The University has resumed delivery of outside mail from the United States Postal Service. Service was temporarily suspended last week after the discovery of a single spore of anthrax prompted the closure of the main Princeton post office in West Windsor.
University director of communications Lauren Robinson-Brown '85 said the University's mail normally flows through the now-closed facility.
"There's no reason to believe, unless there is a suspicious letter that meets the guidelines we have posted on the website, that any mail we receive has anthrax contamination," she said. "Any measure we take is precautionary in nature."
Causes for suspicion include oily stains on a package, misspellings on the envelope, a foreign postmark, excessive tape or string, strange odors coming from the package and lopsided or uneven package shape. The absence of a return address, alone, is not enough to qualify suspicion.
The U.S.P.S. has established temporary facilities and is using them to deliver mail that never circulated through the closed facility. Mail that arrived in bulk before Oct. 29, and has not yet been delivered, is being held pending further tests.
Subsequent tests have identified several more spores of anthrax inside the now-closed facility.
The University is putting its mail handling staff through a compulsory safety training program. The program is open to anyone who is interested, and will be offered again tomorrow at 12:00 p.m. in First 302.
Robinson-Brown added that members of the mail handling staff are not being tested for anthrax.

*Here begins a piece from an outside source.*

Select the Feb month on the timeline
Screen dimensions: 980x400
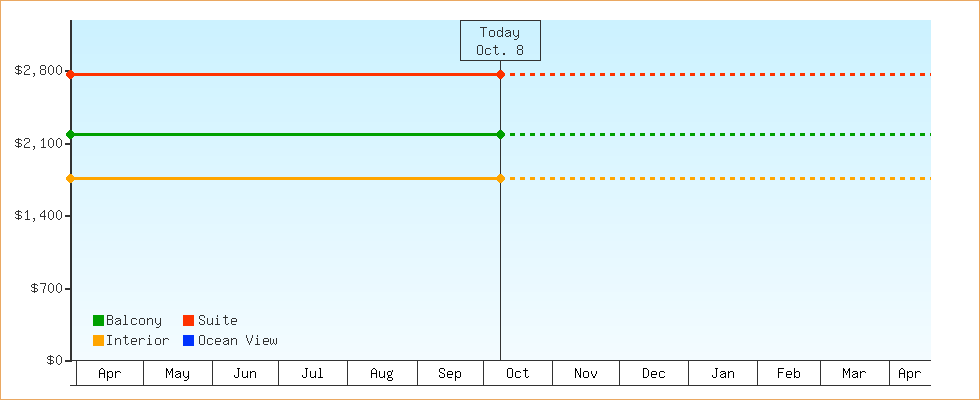click(x=789, y=373)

"The state hasn't changed their guidelines in terms of what they will respond to in providing testing of people, places or substances," she explained. "In terms of independent resources, resources are being taxed and so there's just no one available to do it."
The University has also chosen not to offer antibiotics to its mail handling staff.
"I have to emphasize, our health officials do not want people on antibiotics unless a high index of suspicion has been reached," she said. "If people are over-medicated, it will actually prevent health officials from responding with reasonable means. They're not going to, as a precaution, put people on prophylactic treatment."
Meanwhile, the FBI has continued work around and on campus. "Our focus has centered around New Jersey, and yes, the Trenton area," an FBI spokeswoman said. The University has repeatedly stated that it is not engaged in any biological research with anthrax.